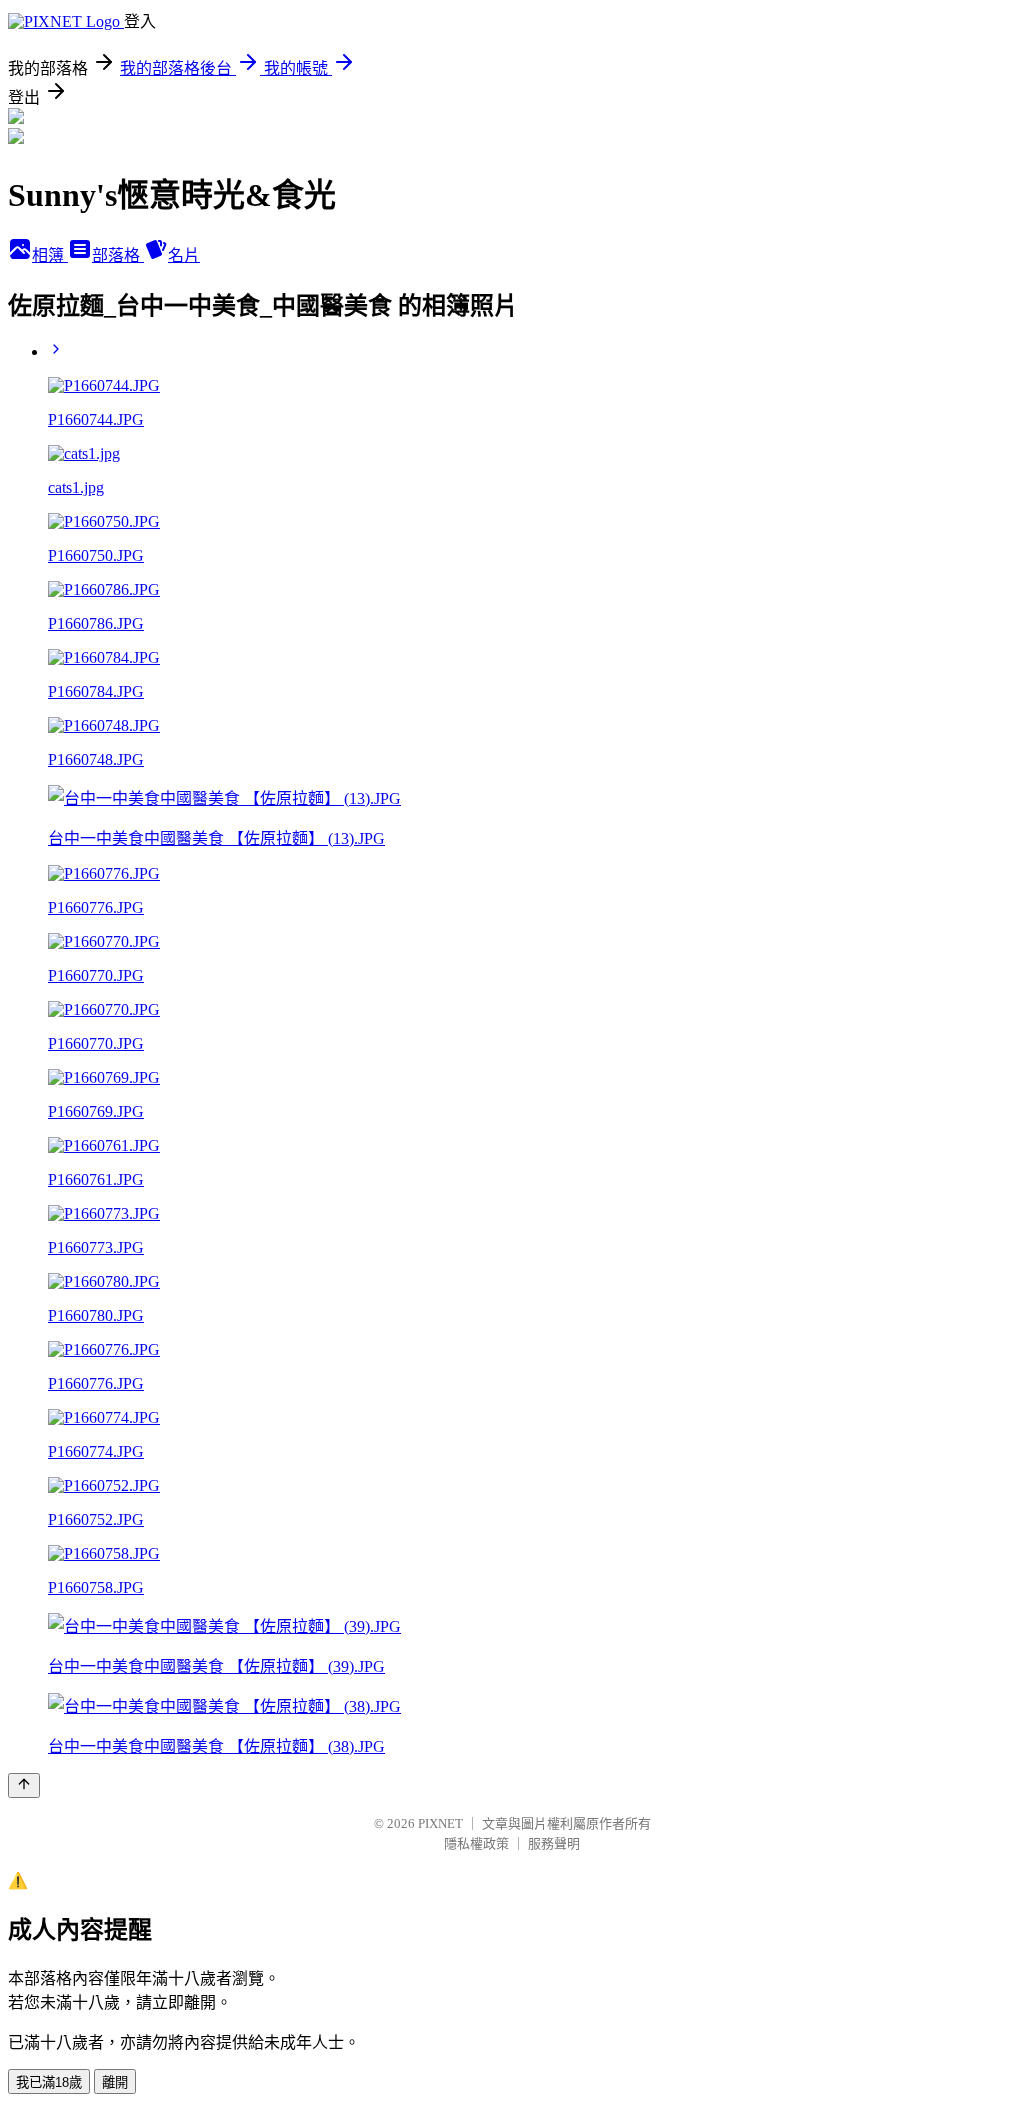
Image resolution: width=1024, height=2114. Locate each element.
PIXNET (440, 1823)
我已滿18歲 (49, 2082)
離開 (115, 2082)
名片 (184, 255)
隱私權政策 (476, 1843)
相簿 (50, 255)
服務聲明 (554, 1843)
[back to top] (24, 1785)
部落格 (118, 255)
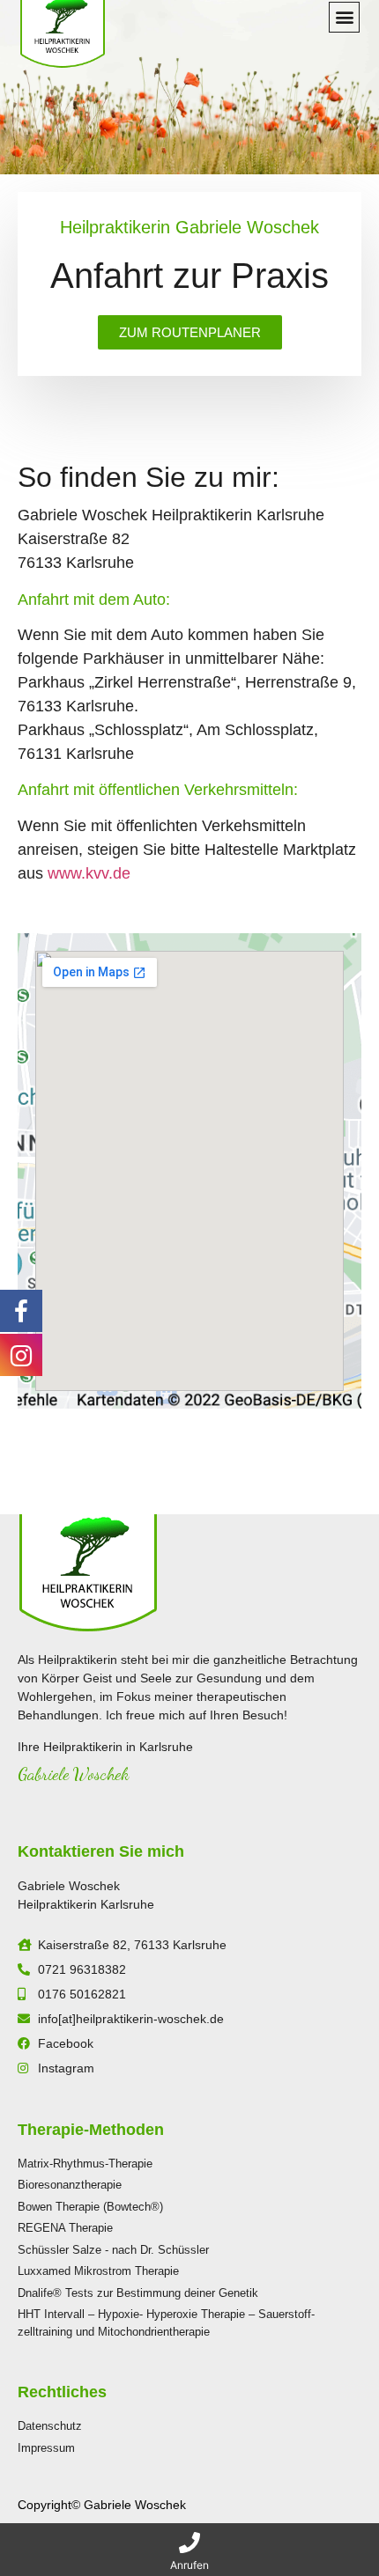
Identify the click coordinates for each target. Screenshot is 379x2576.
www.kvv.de (89, 873)
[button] (344, 17)
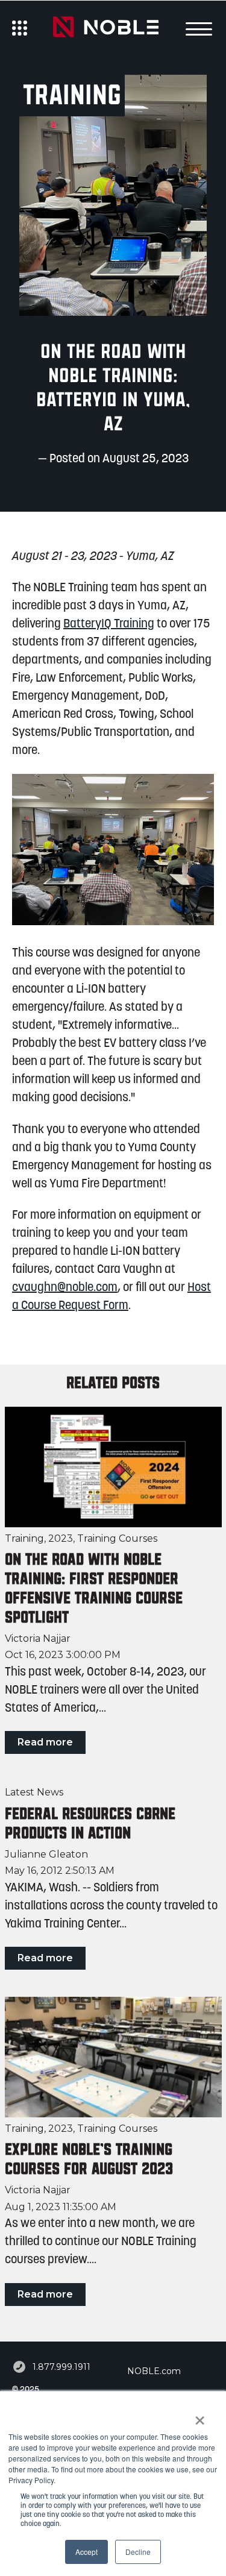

◇ ◇ ◇ ◇ ◇ ◇ ◇

What you are asked to do.
Excluding all pictures, print exactly and only the lines from the line with "PIXNET (440, 1823)" through the end of the records above, both ends included.

Answer section.
PIXNET (440, 1823)
我已滿18歲 (49, 2082)
離開 (115, 2082)
名片 (184, 255)
隱私權政策 (476, 1843)
相簿 (50, 255)
服務聲明 (554, 1843)
[back to top] (24, 1785)
部落格 (118, 255)
Identify the click coordinates for each target. Screenshot is 379x2576.
www.kvv.de (89, 873)
[button] (344, 17)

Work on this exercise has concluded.